Meanewhile, Kahoe, who had also started a publishing business, was asked to run the plant of the Antioch Press, after its manager died. Kahoe sold his interest in the Bookplate Company to Morgan for $200.

Morgan rented space at 222 Xenia Avenue for a print shop for $10 a month, purchased a used press and got a new partner, Jesse Emerson Rice Shelton, who joined the business in ’27. Morgan and Shelton expanded the dealers they did business with. Shelton, however, got in trouble with the local marshal, ending the partnership.

The business continued to grow, and in 1929, Morgan started an advertising push, financed with help from a deal he made with his two employees to defer part of their salaries, including Morgan’s, that year, and split any profits at the end of the year. The campaign started successfully and orders were rolling in.

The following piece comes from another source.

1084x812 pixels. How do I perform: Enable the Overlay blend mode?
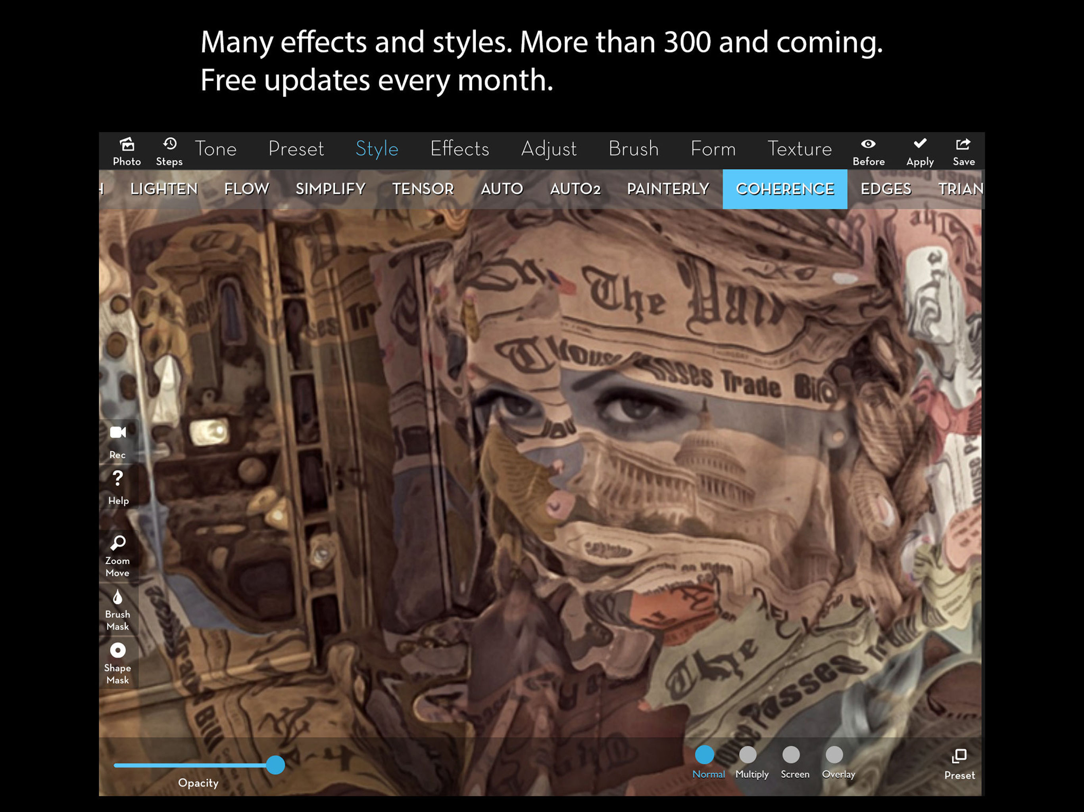point(834,755)
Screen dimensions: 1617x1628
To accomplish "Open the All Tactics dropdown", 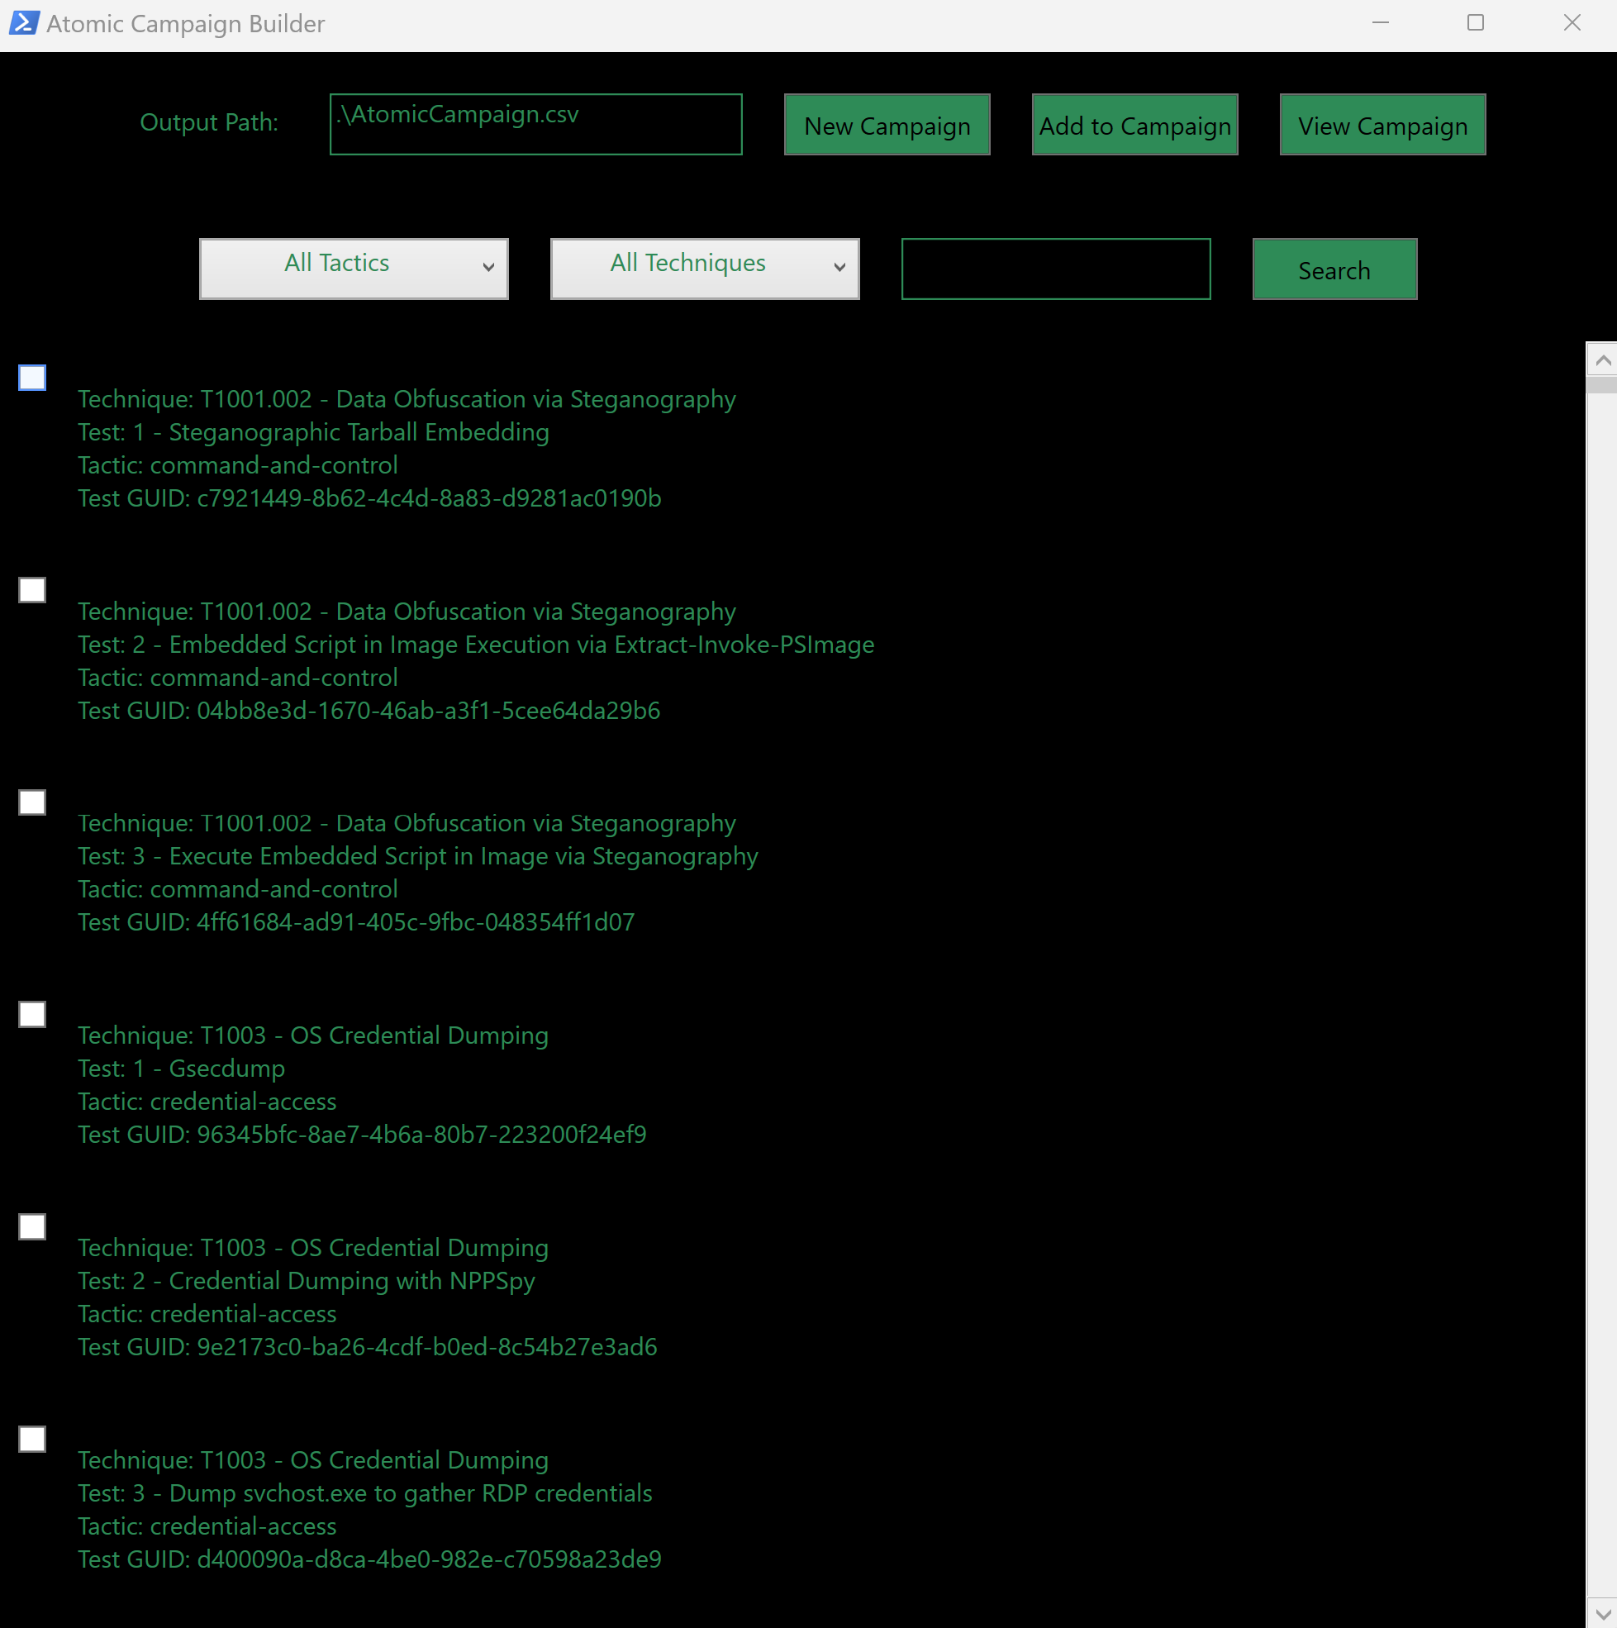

Then the stock market crashed, just at the beginning of the holiday season, and orders “slowed to a bare trickle,” Morgan wrote.

The Bookplate Company survived the Depression by selling packaged bookplates on consignment, establishing a “contingent” wage for employees and bartering goods for bookplate orders. Morgan purchased the building at 220 Xenia Avenue, converting it into a print shop. Sales declined in 1933 and ’34, only to rebound in the later half of the decade. By its 10th year in business, the Bookplate Company had four employees and $10,000 in sales.